Another possibility that can happen is that we are indecisive about whether it is our friend coming or someone else. While she is coming down the street, we waver back and forth between two conclusions: Is it she or someone else? What is the result of having this indecisive wavering? The result is that it makes us feel uneasy. We feel insecure because we are not in control of the situation. We don’t really know. We aren’t in control of who this woman is going to turn out to be. This is indicative of why, in Buddhist teachings, indecisive wavering is a root delusion. It is a disturbing state of mind and one that really is a troublemaker.
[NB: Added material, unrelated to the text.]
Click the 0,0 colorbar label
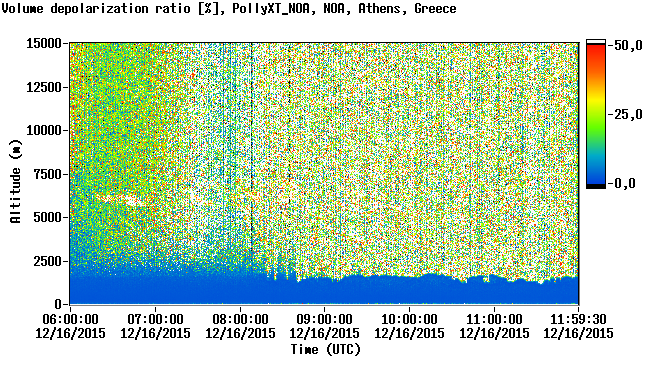665x389 pixels. [625, 183]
We are not just talking about indecision about what we should wear today or what to choose from a menu, although this does make us uneasy in any case. It isn’t a very comfortable thing when we can’t make up our minds. We get paralyzed. More significantly, the root disturbing state of mind is when we are indecisive about what will be the best course of action to take in terms of helping others, and specifically when we are indecisive about reality. Is what I understand about what is going on in my relationship with someone else correct or incorrect? Is my understanding about who I am and how I interact with the world correct or incorrect? These are really disturbing states of mind when we just don’t know and are wavering back and forth. We get very insecure and, what often happens, is we worry uncontrollably. Using our example, we aren’t sure if it is our friend walking down the street. Did she stand us up? We aren’t sure if she loves us anymore? There are all sorts of uncomfortable mental stories, filled with anxiety and worry, that we generate when we really aren’t sure of what is going on.
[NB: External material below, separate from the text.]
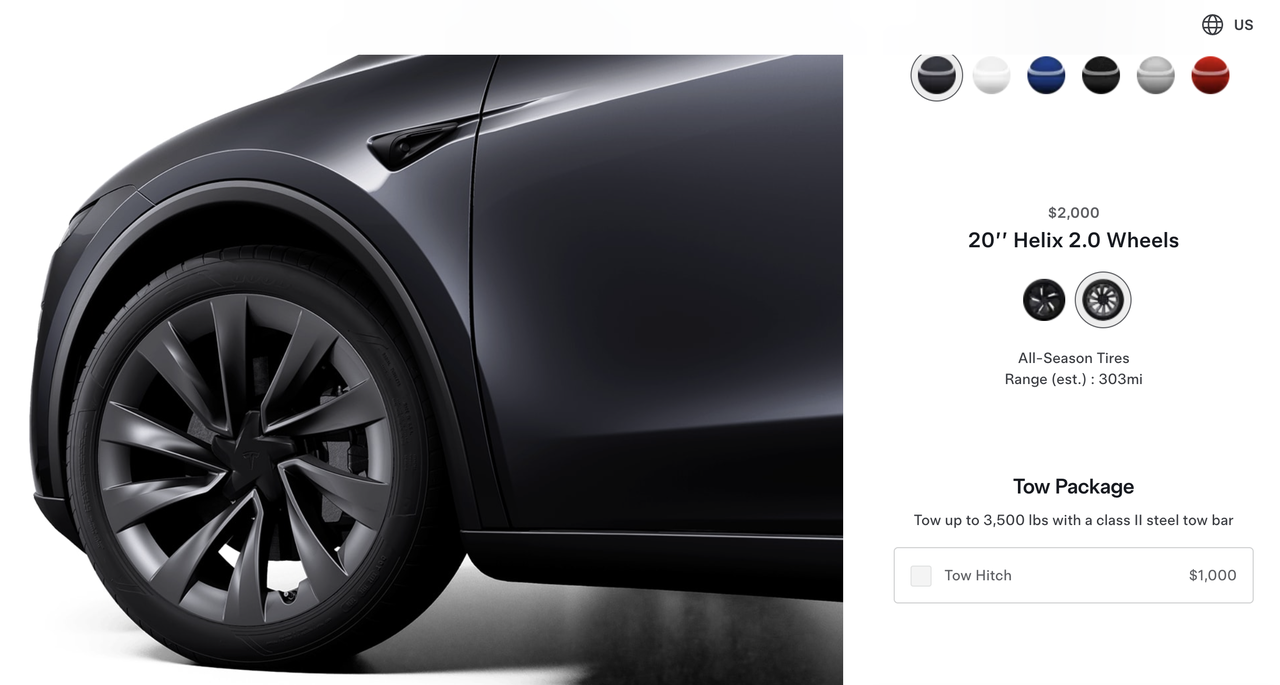Click the $1,000 tow hitch price
Screen dimensions: 1280x685
1212,576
Another example is “What did she mean when she said that?” Again, we go back to this other valid way of knowing, which is knowing that we need to ask. We need to get more information rather than stay with the indecision. Very often we need to do that. Somebody says something or doesn’t come when they were supposed to come and we jump to the conclusion that “She doesn’t love me anymore or she is really angry with me,” and all sorts of things like that. Then, either we jump to that conclusion or we don’t know. We are indecisive. Maybe it was like this or maybe it was like that and we all get upset, don’t we? If we know these ways of knowing, then we know that this is a disturbing state of mind and it isn’t something that we want. We are determined to be free of that and therefore we will ask what happened. Maybe the bus was late, maybe there was an important telephone call, maybe she forgot or whatever. This describes what is going on with indecisive wavering.

Initial Analysis

Now we might start to analyze what it is that we are seeing. Our friend is too far away for us to validly see who she is. What are we seeing? If we analyze visual perception, visual perception of a specific object occurs in just one moment and in the next moment we see something slightly different. The indistinct person gets a little bit closer. We are basically seeing colored shapes or we can say that we see pixels of colors. We see one moment of colored shapes and then we see another moment of colored shapes. Are we only seeing colored shapes? Some cognition theories would say that we only see colored shapes, but here, according to the Gelug presentation of the Sautrantika system, we are not just seeing colored shapes. We are actually seeing a whole object, the body of a person, that common sense tells us can be seen, heard, or felt if we shake hands. It is a commonsense object that lasts over a period of time, not just for one second. We are seeing an actual living being that is walking down the street. It is not just colored shapes walking down the street.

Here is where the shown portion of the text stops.